Start of Data supplied

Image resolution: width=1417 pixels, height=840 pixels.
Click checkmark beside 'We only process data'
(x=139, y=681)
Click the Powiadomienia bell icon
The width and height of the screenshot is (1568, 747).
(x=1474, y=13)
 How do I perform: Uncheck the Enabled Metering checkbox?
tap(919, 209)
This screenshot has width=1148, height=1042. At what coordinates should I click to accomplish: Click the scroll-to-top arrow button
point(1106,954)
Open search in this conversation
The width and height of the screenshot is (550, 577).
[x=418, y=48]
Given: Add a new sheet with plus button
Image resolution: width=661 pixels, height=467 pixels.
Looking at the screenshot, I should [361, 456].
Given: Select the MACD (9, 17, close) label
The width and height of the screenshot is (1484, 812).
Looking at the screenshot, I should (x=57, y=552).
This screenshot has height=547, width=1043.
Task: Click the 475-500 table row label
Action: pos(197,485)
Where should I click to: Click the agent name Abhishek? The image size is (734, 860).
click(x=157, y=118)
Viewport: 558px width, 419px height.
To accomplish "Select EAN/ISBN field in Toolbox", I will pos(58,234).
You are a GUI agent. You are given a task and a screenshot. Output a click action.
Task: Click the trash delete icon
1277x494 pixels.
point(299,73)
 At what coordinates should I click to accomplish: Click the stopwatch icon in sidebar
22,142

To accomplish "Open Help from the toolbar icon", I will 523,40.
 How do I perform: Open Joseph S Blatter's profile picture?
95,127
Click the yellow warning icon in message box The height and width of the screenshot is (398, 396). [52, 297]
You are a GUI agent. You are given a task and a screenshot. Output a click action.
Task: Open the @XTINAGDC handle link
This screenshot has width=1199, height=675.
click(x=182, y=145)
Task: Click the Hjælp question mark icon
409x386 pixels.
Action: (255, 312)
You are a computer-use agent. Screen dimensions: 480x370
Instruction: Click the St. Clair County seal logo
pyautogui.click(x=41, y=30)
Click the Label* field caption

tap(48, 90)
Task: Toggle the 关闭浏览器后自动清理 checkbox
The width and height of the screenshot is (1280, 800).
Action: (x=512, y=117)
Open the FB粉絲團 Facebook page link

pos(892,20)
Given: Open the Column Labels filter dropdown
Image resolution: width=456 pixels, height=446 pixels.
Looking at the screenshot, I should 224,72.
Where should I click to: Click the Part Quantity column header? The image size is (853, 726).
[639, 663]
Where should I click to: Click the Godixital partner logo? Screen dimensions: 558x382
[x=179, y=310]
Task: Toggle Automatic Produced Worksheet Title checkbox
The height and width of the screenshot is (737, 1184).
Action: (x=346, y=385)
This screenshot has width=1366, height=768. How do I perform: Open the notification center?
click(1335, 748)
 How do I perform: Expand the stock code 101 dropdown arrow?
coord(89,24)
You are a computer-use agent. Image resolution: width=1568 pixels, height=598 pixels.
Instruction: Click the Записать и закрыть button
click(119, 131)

End of Data supplied

[Your assignment]: Exact retyping of all the entries is required.

[Output]:
Image resolution: width=1417 pixels, height=840 pixels.
Click checkmark beside 'We only process data'
(x=139, y=681)
Click the Powiadomienia bell icon
The width and height of the screenshot is (1568, 747).
(x=1474, y=13)
 How do I perform: Uncheck the Enabled Metering checkbox?
tap(919, 209)
This screenshot has width=1148, height=1042. At what coordinates should I click to accomplish: Click the scroll-to-top arrow button
point(1106,954)
Open search in this conversation
The width and height of the screenshot is (550, 577).
[x=418, y=48]
Given: Add a new sheet with plus button
Image resolution: width=661 pixels, height=467 pixels.
Looking at the screenshot, I should [361, 456].
Given: Select the MACD (9, 17, close) label
The width and height of the screenshot is (1484, 812).
Looking at the screenshot, I should (x=57, y=552).
This screenshot has height=547, width=1043.
Task: Click the 475-500 table row label
Action: pos(197,485)
Where should I click to: Click the agent name Abhishek? The image size is (734, 860).
click(x=157, y=118)
Viewport: 558px width, 419px height.
To accomplish "Select EAN/ISBN field in Toolbox", I will pos(58,234).
You are a GUI agent. You are given a task and a screenshot. Output a click action.
Task: Click the trash delete icon
1277x494 pixels.
point(299,73)
 At what coordinates should I click to accomplish: Click the stopwatch icon in sidebar
22,142

To accomplish "Open Help from the toolbar icon", I will 523,40.
 How do I perform: Open Joseph S Blatter's profile picture?
95,127
Click the yellow warning icon in message box The height and width of the screenshot is (398, 396). [52, 297]
You are a GUI agent. You are given a task and a screenshot. Output a click action.
Task: Open the @XTINAGDC handle link
This screenshot has width=1199, height=675.
click(x=182, y=145)
Task: Click the Hjælp question mark icon
409x386 pixels.
Action: (255, 312)
You are a computer-use agent. Screen dimensions: 480x370
Instruction: Click the St. Clair County seal logo
pyautogui.click(x=41, y=30)
Click the Label* field caption

tap(48, 90)
Task: Toggle the 关闭浏览器后自动清理 checkbox
The width and height of the screenshot is (1280, 800).
Action: (x=512, y=117)
Open the FB粉絲團 Facebook page link

pos(892,20)
Given: Open the Column Labels filter dropdown
Image resolution: width=456 pixels, height=446 pixels.
Looking at the screenshot, I should 224,72.
Where should I click to: Click the Part Quantity column header? The image size is (853, 726).
[639, 663]
Where should I click to: Click the Godixital partner logo? Screen dimensions: 558x382
[x=179, y=310]
Task: Toggle Automatic Produced Worksheet Title checkbox
The height and width of the screenshot is (737, 1184).
Action: (x=346, y=385)
This screenshot has width=1366, height=768. How do I perform: Open the notification center?
click(1335, 748)
 How do I perform: Expand the stock code 101 dropdown arrow?
coord(89,24)
You are a computer-use agent. Image resolution: width=1568 pixels, height=598 pixels.
Instruction: Click the Записать и закрыть button
click(119, 131)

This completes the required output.